───── PROVIDED RECORDS

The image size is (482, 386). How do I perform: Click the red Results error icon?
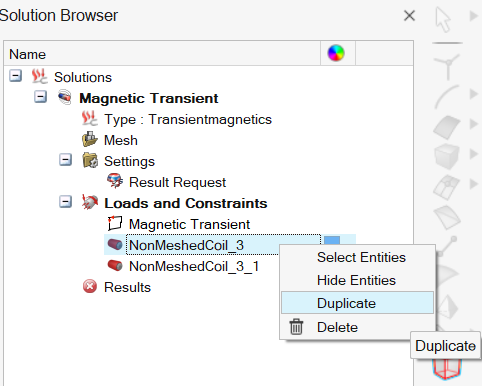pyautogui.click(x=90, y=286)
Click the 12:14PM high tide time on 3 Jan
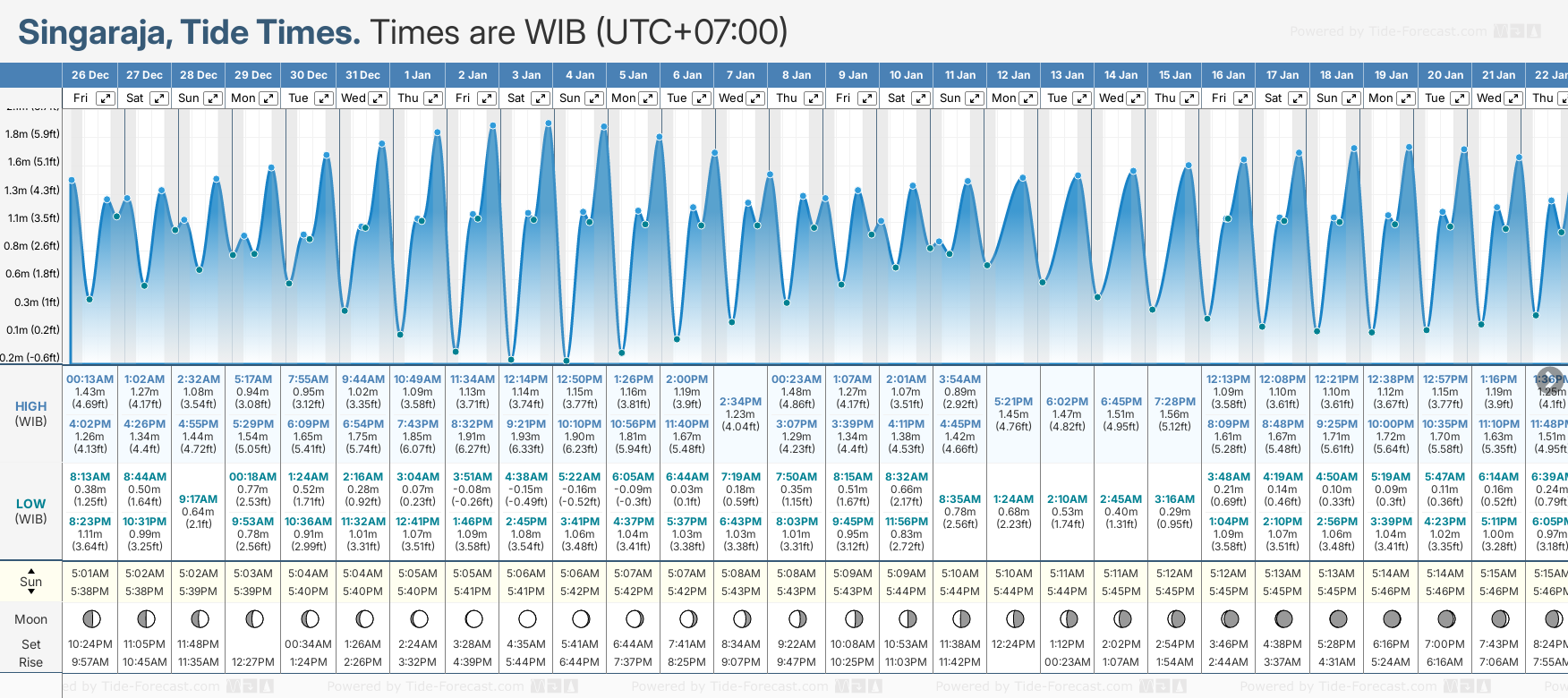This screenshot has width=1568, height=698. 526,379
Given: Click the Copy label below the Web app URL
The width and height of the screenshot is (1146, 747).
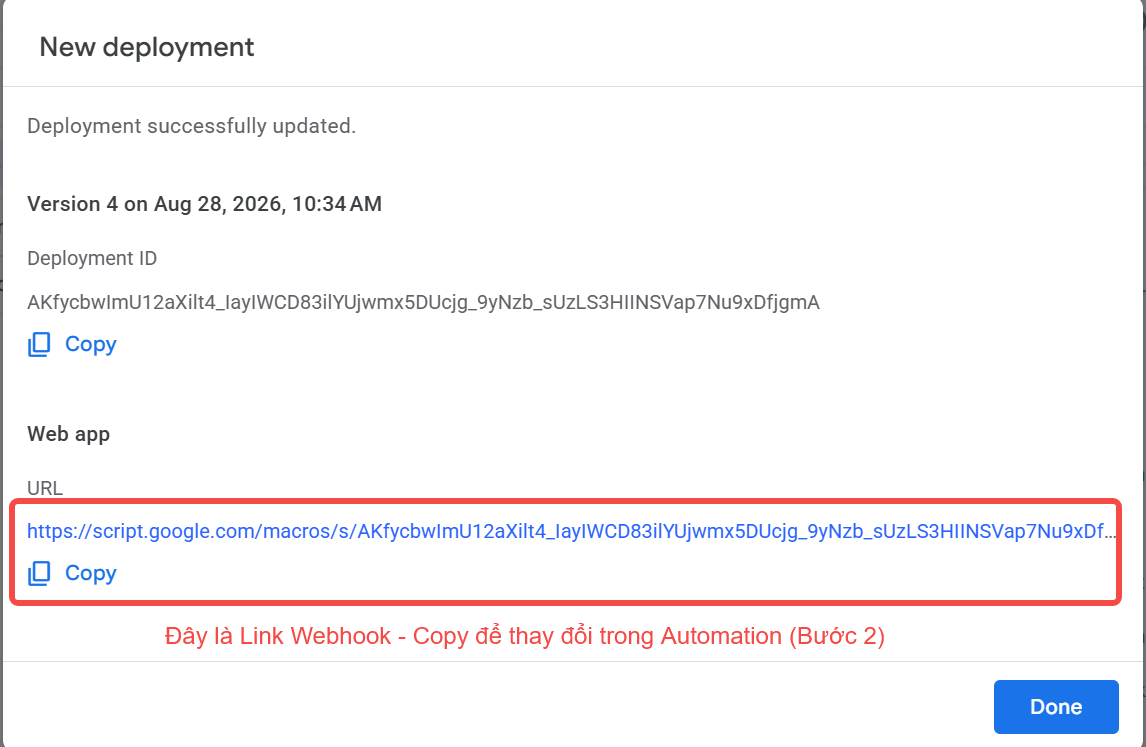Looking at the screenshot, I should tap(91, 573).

──────────
───── PROVIDED RECORDS

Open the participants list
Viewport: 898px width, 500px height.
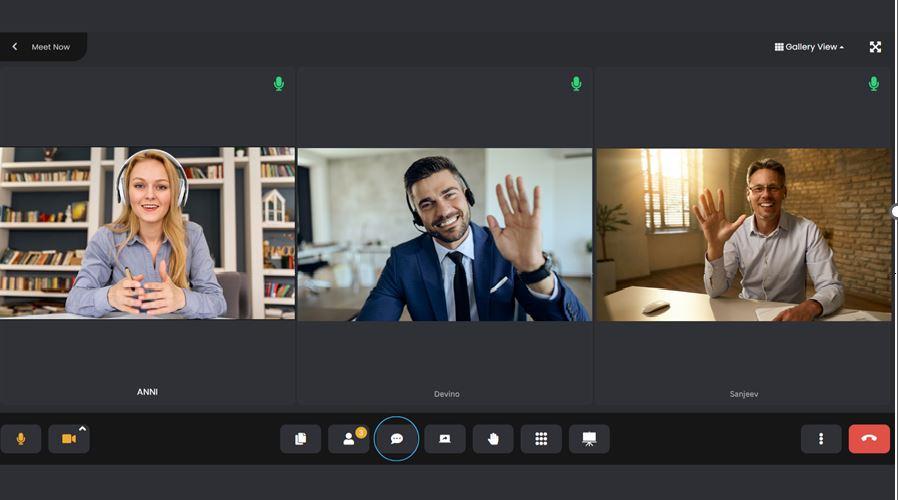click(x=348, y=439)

──────────

THE TASK:
Precisely those lines above that run from the line with "The image size" up to and including the line with "Given: Click the" are to be set down, with the pictures omitted.

OUTPUT BELOW:
The image size is (482, 386). How do I perform: Click the red Results error icon?
pyautogui.click(x=90, y=286)
Click the 12:14PM high tide time on 3 Jan
This screenshot has width=1568, height=698. 526,379
Given: Click the Copy label below the Web app URL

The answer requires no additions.